SCP-6260-A appears to be highly related to the effect known as SCP-6260-B, which is the appearance of some data lost to the effect of the anomaly in SCP-6260 as played within a film projector, suggesting a kind of "absorption" of said data by the object. Past 218 seconds in, the movie contains fragments of information destroyed as a result of the object's influence. Examination of various versions of the movie has yielded several distinct characteristics:

  • All versions of the movie are monochrome;
  • The presence of a background audio scale unique to each viewing of the movie and conveying feelings described as "oppressive", "tedious", "cacophonic". Many viewers noted a distinct pervasiveness of the sounds, reporting being unable to mentally distance themselves from them.
  • The presence of "men in white coats", SCP-6260-N (not including the persons within the fragment up to 218 seconds in) as central actors in the movie's storyline. These persons will move around the scene without using normal limb movement. Their legs will always be pressed together, and no visible use of muscles has been observed. Their arms remain static while the person moves (pressed close to the body or held in the position they assumed before initiating movement). The subjects move in short, barely observable shifts, "vibrating" slightly, which cannot be written off as artefacts of otherwise smooth and stable playback.
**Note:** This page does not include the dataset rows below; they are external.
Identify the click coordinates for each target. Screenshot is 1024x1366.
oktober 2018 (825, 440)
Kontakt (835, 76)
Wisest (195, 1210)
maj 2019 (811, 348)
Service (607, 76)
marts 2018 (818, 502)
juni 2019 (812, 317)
Likewise, the subjects do not use their necks to turn their heads, instead turning the whole body in place as needed, without vibration or shifts. No blinking or movement of pupils has been observed. In a number of cases, SCP-6260-N's uniform bears heraldry of the Foundation.

SCP-6260 was located within the archives of Site 7. The Foundation's practitioners were assigned to the film libraries for the purpose of viewing archived movies for planned inventory inspection and acquisition of knowledge. On 31.08.2018, archivist E. Povishev proceeded with the showing of films from the "International archives" section, containing declassified materials transferred around 1990s by foreign colleagues during formation of the Russian branch of the SCP Foundation. During the viewing, racks of seemingly light-struck film have been found; SCP-6260 was located among them.

The relations between "SCP objects" demonstrated in the movie and the real ones [REDACTED]. However, a number of portions of the movie contains noticeable references to the existing objects numbered ███, ███, ███, ████, ████, ████, ████, as well as objects, documentation of which was held in the damaged section of the Site 7 archives (see report 6260-18-9-AA for full list). Full analysis of archived data loss is currently in progress.

The relations between storylines demonstrated in the movie and memories lost by employees under the effect of the object are currently being ascertained.